Excerpted from the article:
1. THE INSIDERIdeas for the future
Industry and theater employees run their own straight-to-video operations. Hackers looking for prerelease videogames target company servers. And before that long-awaited CD hits Amazon.com, moles inside disc-stamping plants have already got a copy.
2. THE PACKAGER
The pirated goods are passed on to a release group. These groups take multi-gigabyte movie files and squeeze them down for easy online trading.
3. THE DISTRIBUTOR
Release groups are known to have exclusive relationships with certain so-called topsites. These are the highly secretive sites at the top of the distribution pyramid. When a topsite operator drops a file, the avalanche begins.
4. THE COURIERS
Alerted by release groups, worker bees spring into action, copying and transferring files from the topsites to lower-level dump sites, and then from there to P2P networks like Kazaa and Morpheus. For the couriers, the payoff is props from their peers and credits redeemable for goods on upper levels of the pyramid.
5. THE PUBLIC
After the file is copied thousands of times the P2P networks saturate, allowing casual file-traders easy access to the newest movies, music, and videogames.
1. Come up with software that seeds the P2P networks. Steps 3 and 4 can be eliminated with a little know-how. The topsites exist only as the gateway to the networks, while the couriers do their share to distribute. Reading the article, the courier's job was described as mostly cutting and pasting. That sounds like something software can do.
2. Music distributors could set up a centralized page or service (like Napster or iTunes) where the number of movie or music downloads can be counted, and that number is put into an index, which is updated every second of every day. If the stock market and the Billboard charts got together in the back of a '64 Chevy, that index would be the result. With this index, people could pay and invest in artists and labels the same way they do with stocks and bonds. Anyone can be a patron of the arts.
2a.
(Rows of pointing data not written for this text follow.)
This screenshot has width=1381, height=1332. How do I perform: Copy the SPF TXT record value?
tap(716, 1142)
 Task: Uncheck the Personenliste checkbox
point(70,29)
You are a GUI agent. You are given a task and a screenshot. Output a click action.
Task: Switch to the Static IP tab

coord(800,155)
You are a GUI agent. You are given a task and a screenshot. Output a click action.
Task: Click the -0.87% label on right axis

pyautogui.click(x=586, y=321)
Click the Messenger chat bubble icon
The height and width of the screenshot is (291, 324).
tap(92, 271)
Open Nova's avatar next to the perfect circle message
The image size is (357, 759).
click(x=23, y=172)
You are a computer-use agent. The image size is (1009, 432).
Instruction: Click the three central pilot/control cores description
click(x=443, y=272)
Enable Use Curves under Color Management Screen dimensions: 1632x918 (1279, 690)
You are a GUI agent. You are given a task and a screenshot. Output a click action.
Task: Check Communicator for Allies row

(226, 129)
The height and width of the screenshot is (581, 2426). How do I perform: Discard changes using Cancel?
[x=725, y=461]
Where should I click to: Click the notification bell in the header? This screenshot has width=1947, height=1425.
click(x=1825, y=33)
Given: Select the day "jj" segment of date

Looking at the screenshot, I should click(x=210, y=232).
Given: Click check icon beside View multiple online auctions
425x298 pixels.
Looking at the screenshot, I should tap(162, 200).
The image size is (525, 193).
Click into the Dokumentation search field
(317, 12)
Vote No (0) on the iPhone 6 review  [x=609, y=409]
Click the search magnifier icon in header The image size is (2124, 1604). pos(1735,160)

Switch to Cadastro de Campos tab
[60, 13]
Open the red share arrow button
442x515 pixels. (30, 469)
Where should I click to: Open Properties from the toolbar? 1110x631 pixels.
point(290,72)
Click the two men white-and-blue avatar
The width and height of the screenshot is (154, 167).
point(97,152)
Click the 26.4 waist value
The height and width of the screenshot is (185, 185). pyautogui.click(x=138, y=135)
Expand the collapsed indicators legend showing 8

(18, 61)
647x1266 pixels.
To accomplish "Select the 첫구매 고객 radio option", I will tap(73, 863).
I'm sure labels, even the small ones, have figures like projected sales where you can compare the number of downloads to the projections. This could determine the success of a particular artist. It wouldn't be fair to hold a commercial artist, like Britney Spears, to the same sales expectations as an independent artist like Cat Power, so you hold them to their relative projections.
Conclusion
The American thing to do is to see media pirates as friendly competitors rather than adversaries. The RIAA can't afford to look upon copyright violators as enemies in a war, because once they take that stance, they will find they are deep in a guerilla war with an enemy that has already won the hearts of the people. A blow against the guerillas is a blow against the people, as the copyright lawsuits seem to indicate. The first thing the RIAA should do is to calm down and use the pirate's weapons for their own benefit without harming the people they are trying to win over.
If Apple could implement a new distribution scheme, that means that new ideas are possible. Unless, of course the RIAA isn't willing to change its ways, which the past has shown. Then what we'll have is something out of a science fiction novel... the self-perpetuating pre-potent content distributors who, allied with a government, persecute cultural Prometheuses and the race of men enslaved by darkness.